Comment 12 Gabe Montero 2020-06-01 12:09:01 UTC
Hmmm ... this was the bug with the inadvertent merge and removal from the advisory @XiuJuan.

Given the snippet you posted from the logs, I suspect there was a disconnect with the commit 
getting into dist git and the nightlies.

We had another instance of this recently.

I'll dig up my aos-art threads and investigate / pursue with them.

Comment 13 Gabe Montero 2020-06-01 12:52:20 UTC
I remember now ....not an issue with the inadvertent merge.

Back in master it took 2 attempts at fixing upgrades with both removed imagestreams *AND* removed templates.

For the upgrade to miss all the timing windows, we need both this BZ/PR in 4.3.z *AND*

https://github.com/openshift/cluster-samples-operator/pull/280
https://bugzilla.redhat.com/show_bug.cgi?id=1841996

That PR is waiting cherrypick approval, which should happen this week.

Essentially, we have to verify both upgrade bugs together depending on which timing window gets hit.

Moving this to POST for now.  Will move to modified once PR 280 merges.

Comment 16 Scott Dodson 2020-06-03 00:09:09 UTC
I'm just going to drop this bug from the errata since we're waiting on https://github.com/openshift/cluster-samples-operator/pull/280

Comment 18 Gabe Montero 2020-06-05 17:51:19 UTC
OK 280 has merged 

moving back to MODIFIED

Comment 21 XiuJuan Wang 2020-06-08 02:22:22 UTC
Upgrade from 4.2 to 4.3.0-0.nightly-2020-06-05-003056, the openshift-samples doesn't keep processing always.
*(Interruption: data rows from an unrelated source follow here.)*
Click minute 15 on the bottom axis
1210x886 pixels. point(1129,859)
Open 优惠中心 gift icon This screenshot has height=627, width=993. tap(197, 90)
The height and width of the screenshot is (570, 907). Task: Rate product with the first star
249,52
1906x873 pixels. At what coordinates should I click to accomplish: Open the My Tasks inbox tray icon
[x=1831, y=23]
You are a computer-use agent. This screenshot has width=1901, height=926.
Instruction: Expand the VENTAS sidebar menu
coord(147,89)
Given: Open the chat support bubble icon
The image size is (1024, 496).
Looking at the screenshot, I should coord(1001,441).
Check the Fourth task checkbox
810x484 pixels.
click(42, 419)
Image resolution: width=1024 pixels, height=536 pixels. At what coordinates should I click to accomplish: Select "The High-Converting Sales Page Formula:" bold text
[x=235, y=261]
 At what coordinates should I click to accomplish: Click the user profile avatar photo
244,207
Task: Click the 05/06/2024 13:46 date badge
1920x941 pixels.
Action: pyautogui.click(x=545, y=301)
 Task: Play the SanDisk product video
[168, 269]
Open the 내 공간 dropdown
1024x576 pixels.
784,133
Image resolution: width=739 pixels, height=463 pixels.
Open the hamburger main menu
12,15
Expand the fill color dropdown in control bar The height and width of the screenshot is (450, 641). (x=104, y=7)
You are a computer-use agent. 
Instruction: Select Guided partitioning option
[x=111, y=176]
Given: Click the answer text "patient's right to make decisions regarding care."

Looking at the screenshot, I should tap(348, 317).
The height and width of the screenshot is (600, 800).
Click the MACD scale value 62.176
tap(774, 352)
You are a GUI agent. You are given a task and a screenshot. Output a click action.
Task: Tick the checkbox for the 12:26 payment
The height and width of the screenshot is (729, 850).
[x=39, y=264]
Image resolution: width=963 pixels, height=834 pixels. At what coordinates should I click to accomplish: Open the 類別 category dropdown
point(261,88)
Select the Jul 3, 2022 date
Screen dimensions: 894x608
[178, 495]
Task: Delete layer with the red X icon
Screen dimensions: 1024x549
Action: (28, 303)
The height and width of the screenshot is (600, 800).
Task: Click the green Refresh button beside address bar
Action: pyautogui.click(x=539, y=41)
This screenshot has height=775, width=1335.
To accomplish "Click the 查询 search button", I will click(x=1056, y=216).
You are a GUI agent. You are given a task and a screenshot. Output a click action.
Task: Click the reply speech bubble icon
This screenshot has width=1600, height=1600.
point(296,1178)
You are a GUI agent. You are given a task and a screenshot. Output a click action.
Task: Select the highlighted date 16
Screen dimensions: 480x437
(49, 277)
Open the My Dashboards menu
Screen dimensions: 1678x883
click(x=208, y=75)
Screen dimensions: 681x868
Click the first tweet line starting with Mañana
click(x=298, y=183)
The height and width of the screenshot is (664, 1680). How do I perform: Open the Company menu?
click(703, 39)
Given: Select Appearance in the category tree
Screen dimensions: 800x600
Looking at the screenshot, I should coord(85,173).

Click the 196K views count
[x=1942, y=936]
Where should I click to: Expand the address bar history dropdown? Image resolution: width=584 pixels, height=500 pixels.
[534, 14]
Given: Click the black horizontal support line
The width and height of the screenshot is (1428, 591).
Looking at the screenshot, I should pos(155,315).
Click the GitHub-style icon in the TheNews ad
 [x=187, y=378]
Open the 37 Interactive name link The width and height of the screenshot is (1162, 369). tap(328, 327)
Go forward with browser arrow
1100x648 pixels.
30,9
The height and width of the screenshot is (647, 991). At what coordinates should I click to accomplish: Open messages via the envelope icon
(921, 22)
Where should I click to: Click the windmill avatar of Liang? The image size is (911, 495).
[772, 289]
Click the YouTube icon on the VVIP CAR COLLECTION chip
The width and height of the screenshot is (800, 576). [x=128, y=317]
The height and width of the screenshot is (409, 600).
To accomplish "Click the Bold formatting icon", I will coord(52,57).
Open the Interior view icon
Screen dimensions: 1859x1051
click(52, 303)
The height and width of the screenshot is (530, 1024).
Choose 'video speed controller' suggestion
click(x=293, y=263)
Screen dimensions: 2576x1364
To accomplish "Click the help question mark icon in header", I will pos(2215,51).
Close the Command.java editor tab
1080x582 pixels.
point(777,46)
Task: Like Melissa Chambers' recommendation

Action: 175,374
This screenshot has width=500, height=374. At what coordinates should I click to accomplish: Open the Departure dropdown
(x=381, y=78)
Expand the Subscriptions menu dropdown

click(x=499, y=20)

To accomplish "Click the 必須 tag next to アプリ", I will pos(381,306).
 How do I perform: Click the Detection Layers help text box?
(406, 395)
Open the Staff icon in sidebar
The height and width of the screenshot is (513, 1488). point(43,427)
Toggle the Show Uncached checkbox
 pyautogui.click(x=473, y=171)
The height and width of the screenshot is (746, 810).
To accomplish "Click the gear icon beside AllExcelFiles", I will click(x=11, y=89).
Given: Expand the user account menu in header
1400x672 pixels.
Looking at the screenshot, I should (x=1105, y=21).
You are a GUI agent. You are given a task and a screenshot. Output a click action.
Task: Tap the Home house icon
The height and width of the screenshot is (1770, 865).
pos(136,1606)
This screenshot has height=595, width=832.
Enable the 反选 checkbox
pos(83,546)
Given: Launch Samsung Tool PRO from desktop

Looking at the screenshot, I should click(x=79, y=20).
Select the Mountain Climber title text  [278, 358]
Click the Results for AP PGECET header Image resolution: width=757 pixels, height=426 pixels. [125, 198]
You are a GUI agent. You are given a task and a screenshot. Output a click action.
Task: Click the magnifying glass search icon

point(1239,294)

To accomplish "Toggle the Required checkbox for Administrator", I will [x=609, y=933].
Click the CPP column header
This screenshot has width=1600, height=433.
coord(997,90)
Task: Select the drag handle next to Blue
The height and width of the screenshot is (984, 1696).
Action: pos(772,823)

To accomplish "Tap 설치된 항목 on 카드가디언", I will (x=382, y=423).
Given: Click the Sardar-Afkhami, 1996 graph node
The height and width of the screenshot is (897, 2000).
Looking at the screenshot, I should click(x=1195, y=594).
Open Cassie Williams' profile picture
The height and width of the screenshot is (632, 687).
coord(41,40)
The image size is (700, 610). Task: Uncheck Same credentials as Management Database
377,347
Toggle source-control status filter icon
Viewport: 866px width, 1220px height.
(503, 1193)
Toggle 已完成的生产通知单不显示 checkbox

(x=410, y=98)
And no "open : no such file or directory error reading file []" error in samples operator pod.

Comment 23 errata-xmlrpc 2020-06-17 20:27:11 UTC
Since the problem described in this bug report should be
resolved in a recent advisory, it has been closed with a
resolution of ERRATA.

For information on the advisory, and where to find the updated
files, follow the link below.

If the solution does not work for you, open a new bug report.

https://access.redhat.com/errata/RHBA-2020:2436